━━━━━ Selected excerpt ━━━━━

After the end of the war, the Toyes returned to Florence, where they lived for the rest of Toye's life. In 1946 he resumed the directorship of the British Institute, whose premises and "magnificent library" had survived the war intact. The Times later wrote, "he devoted a dozen years to the work of the institute with success founded on his love of Italy and his reputation as one of the line of English eccentrics." He wrote two volumes of autobiography, For What We Have Received (1948) and Truly Thankful (1957). Toye retired from the directorship of the institute in 1958, bought a farm near Florence, where he grew vines, and "added a good deal of spice and gaiety to the musical life of London and to that of the English colony in Italy." He visited London regularly and contributed notices to The Times of the Maggio Musicale Fiorentino.

━━━━━ Given information ━━━━━

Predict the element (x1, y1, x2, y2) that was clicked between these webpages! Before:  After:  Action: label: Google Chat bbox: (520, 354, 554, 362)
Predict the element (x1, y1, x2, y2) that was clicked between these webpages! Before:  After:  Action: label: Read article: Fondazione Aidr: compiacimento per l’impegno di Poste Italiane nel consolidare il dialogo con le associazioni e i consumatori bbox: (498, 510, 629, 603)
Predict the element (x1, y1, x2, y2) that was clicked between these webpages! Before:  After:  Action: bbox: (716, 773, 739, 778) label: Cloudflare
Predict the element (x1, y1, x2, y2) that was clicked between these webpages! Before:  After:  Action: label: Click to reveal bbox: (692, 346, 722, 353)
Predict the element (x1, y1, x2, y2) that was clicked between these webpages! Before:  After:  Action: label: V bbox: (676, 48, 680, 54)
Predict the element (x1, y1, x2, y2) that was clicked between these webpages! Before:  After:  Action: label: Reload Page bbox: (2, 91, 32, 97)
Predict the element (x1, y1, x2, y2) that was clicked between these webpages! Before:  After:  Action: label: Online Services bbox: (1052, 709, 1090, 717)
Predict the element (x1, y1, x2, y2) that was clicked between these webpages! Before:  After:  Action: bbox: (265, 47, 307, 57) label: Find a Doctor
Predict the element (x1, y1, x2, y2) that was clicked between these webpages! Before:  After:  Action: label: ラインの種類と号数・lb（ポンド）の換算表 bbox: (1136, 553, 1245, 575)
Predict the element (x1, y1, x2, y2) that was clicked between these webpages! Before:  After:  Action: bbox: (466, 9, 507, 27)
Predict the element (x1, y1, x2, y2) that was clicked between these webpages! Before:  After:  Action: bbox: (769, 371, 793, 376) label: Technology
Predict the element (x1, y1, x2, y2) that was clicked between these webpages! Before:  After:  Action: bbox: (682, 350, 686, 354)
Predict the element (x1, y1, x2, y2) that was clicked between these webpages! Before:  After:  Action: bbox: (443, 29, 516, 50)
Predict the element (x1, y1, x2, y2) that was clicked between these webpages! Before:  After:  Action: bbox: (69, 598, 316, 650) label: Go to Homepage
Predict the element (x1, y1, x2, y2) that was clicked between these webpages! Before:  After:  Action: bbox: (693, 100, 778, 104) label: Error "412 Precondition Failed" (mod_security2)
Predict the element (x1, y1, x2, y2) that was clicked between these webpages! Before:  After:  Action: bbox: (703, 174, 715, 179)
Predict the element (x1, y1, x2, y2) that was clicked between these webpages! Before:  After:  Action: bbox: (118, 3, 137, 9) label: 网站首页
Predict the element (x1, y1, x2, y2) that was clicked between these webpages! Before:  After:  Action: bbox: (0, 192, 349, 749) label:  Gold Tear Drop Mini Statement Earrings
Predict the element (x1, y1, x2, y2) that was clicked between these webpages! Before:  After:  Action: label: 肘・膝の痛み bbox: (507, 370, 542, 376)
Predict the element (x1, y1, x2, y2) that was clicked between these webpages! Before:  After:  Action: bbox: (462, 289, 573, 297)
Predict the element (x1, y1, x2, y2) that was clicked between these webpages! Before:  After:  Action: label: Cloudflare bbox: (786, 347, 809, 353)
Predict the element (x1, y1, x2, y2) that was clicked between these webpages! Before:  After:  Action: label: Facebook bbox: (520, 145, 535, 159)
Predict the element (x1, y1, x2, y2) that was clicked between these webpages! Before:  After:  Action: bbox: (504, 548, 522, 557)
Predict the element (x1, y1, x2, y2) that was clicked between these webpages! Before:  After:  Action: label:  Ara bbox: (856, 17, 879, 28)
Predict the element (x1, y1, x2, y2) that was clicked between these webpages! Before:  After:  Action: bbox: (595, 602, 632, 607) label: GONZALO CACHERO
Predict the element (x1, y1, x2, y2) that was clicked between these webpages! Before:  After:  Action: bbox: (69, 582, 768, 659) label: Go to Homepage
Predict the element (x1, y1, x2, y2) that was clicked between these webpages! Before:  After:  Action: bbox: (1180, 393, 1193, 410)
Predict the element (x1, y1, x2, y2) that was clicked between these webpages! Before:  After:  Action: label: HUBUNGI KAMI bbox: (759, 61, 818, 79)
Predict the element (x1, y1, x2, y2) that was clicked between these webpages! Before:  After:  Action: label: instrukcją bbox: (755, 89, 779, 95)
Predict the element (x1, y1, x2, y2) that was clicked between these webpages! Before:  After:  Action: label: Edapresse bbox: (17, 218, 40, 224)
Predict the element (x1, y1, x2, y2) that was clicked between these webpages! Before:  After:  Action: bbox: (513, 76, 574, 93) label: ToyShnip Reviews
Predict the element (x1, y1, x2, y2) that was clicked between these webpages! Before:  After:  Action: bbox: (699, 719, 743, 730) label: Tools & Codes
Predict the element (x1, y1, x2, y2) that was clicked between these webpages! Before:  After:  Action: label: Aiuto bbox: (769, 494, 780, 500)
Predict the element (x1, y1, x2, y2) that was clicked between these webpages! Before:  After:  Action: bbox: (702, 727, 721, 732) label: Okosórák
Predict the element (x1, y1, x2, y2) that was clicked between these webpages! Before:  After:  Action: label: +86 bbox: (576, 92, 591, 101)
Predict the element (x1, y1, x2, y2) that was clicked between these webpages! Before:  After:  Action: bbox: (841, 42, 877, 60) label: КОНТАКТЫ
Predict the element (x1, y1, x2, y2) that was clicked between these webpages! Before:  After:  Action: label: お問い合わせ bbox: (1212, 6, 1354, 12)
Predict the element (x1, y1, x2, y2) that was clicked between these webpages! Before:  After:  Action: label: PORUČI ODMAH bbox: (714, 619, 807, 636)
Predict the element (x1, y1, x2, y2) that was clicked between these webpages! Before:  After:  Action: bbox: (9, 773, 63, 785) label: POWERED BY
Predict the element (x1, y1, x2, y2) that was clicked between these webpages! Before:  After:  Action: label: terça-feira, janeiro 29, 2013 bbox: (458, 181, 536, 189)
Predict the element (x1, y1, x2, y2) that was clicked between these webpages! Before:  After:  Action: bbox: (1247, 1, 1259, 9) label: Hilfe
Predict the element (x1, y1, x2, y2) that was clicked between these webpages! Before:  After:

━━━━━

» **Activity list**
1: In the passage about Toye's years in Florence after the war, what two volumes of autobiography did he write?
2: Carry on the passage about Toye's years in Florence after the war from the point where it stops.

» **Answers per task**
1: For What We Have Received (1948) and Truly Thankful (1957).

2:
Toye died in Florence at the age of 81. His fellow critic, Neville Cardus, wrote of him, in an obituary tribute in The Guardian, "Years ago he was critic for the old Morning Post, and as typical a Morning Post man as well could be, distinguished in presence, a connoisseur of music, good food, and wine, rather unapproachable at first sight, but once known extremely likeable, a representative in excelsis of the old school, fastidious yet humane." The Gramophone called him "the man who loved Verdi this side of idolatry, and who loved Handel and Sullivan no less. His books on Verdi and Rossini will always be well thumbed, and the restoration of the supremacy of Italian opera in England owes much to his advocacy."